Now that I’ve got my Employee Retention Credit amount, how do I get it back?

This amount can be claimed as a credit against the employer’s quarterly payroll tax return, which is reported on Form 941.

  • If an employer needs to get a credit for a prior quarter, Form 7200 should be filed.
  • If an employer wants to claim a credit in advance, a Form 7200 can be filed.
  • If an employer needs to file more than one Form 7200, that’s fine.

Don’t forget, there are two calculations, one for employers of 100 or less, and one for employers with 101 or more staff.

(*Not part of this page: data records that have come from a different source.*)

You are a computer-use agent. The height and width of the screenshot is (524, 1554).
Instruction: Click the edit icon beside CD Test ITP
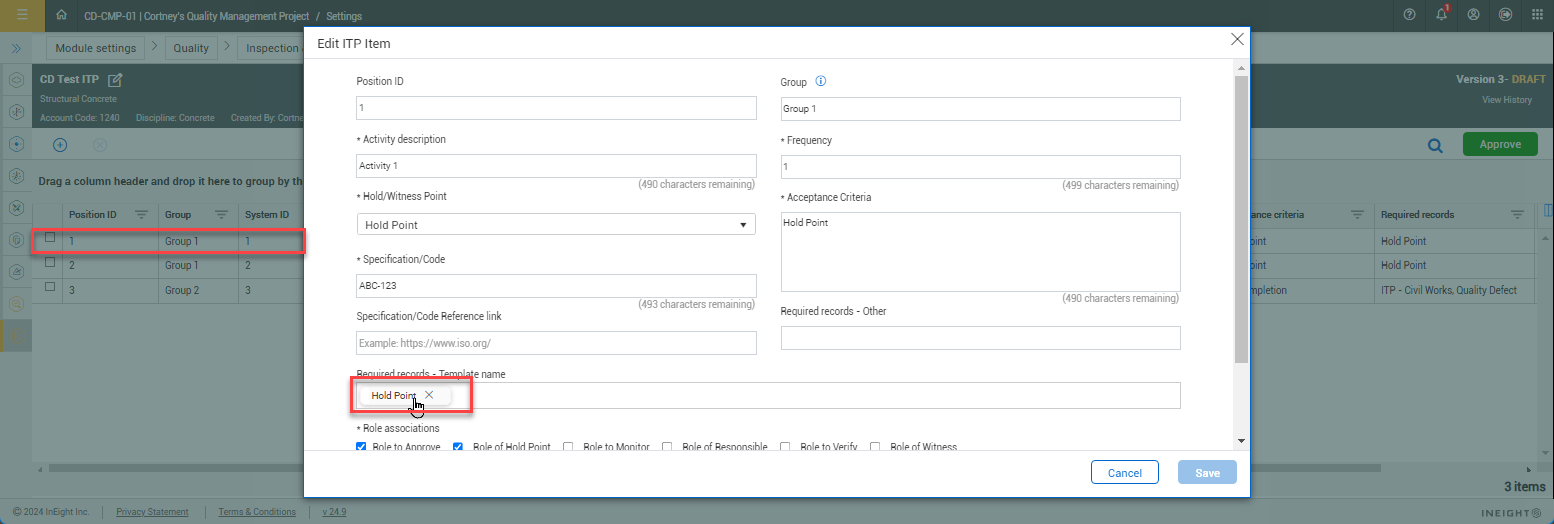[115, 80]
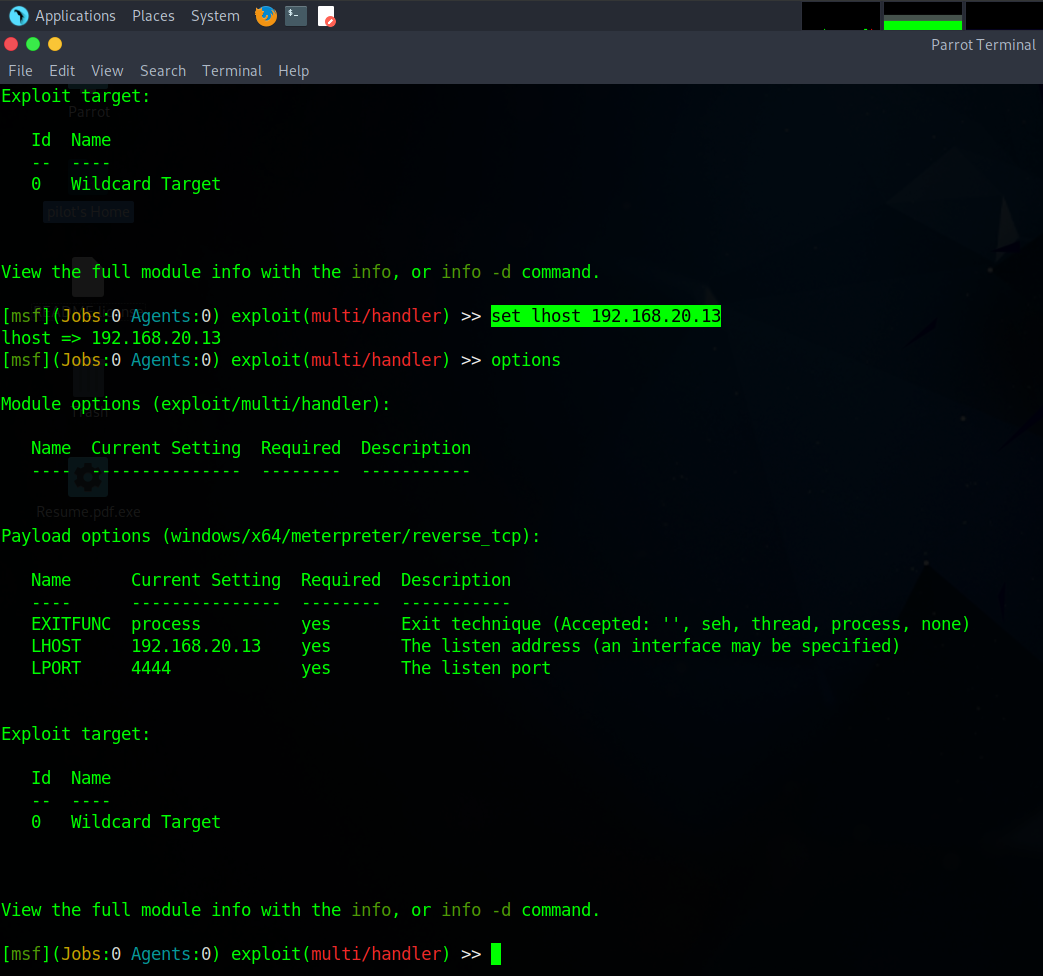Click the options command text
The height and width of the screenshot is (976, 1043).
(525, 359)
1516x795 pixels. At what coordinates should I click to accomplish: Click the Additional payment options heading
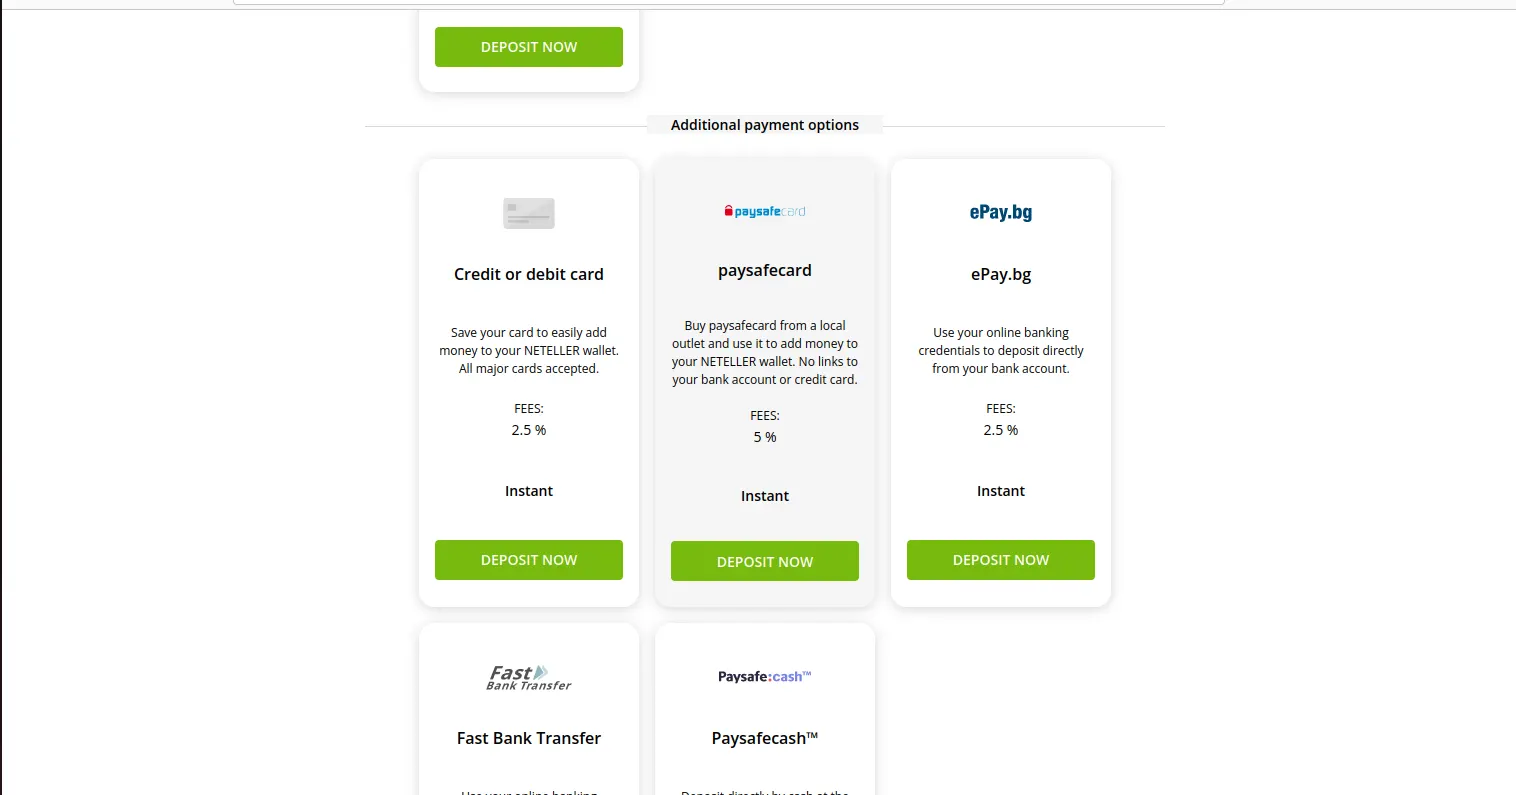[x=765, y=125]
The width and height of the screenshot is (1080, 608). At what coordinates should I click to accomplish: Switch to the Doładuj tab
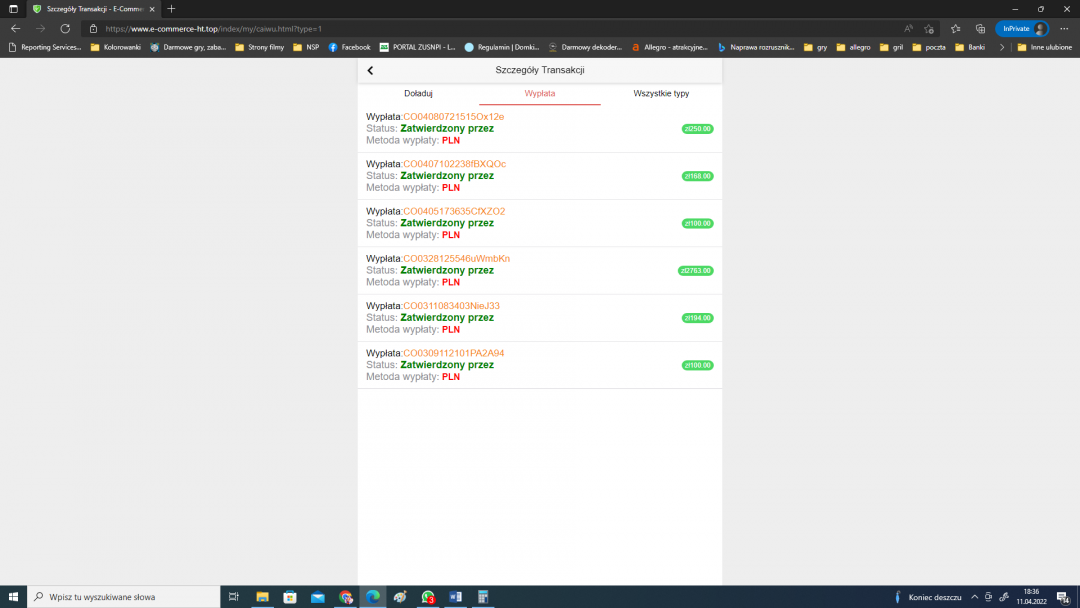418,93
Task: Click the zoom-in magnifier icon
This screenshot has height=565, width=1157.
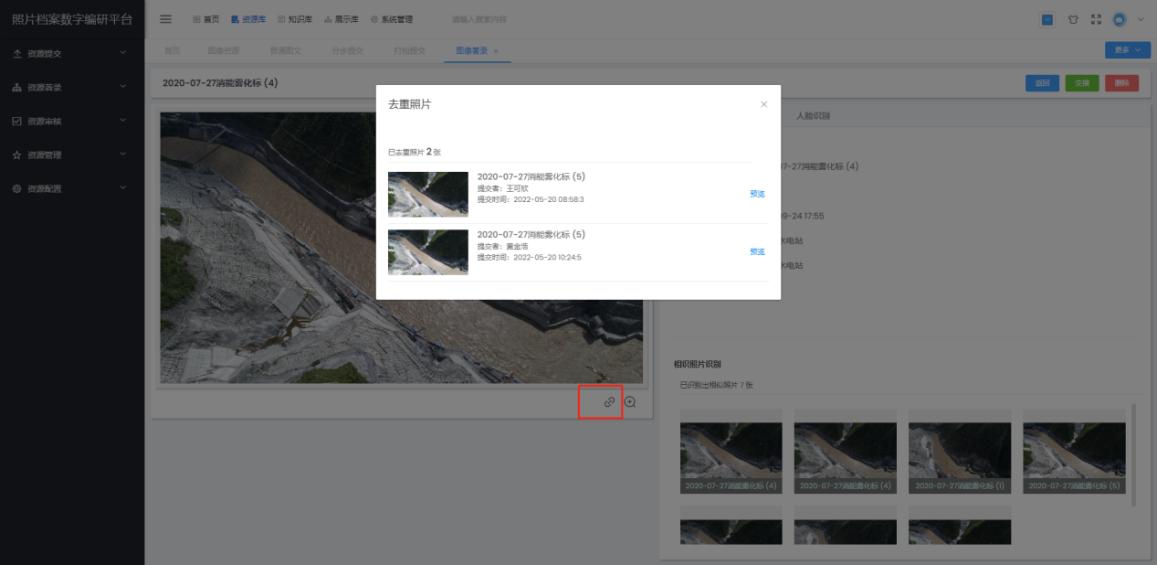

How does the credit money get to me?

File a Form 7200.

If the tax has already been paid, the refund will be applied to taxes due. If tax is overpaid, a refund will be processed.

This credit is applied against Form 941 taxes withheld each quarter; this means it is applied against both employer and employee FICA, and also against the employee federal income tax withheld and due.

If you have also been deferring your employer’s share of Social Security (6.2%), the credit will need to be reconciled against the deferred taxes. That will be accomplished on a new Form 941, which has yet to be issued. Stay tuned!

Similarly, if your company takes the Research and Development tax credit on Form 941, the Employee Retention Credit will be reduced by the amount of the R&D Credit already taken (no double dipping).


In Summary

Apply for the Employer Tax Deferral, no matter what.

Next, credits are better, so determine if you’re eligible for any R&D or Employee Retention Credits, and then reconcile the credits to ensure only the balance is deferred (again, no double dipping).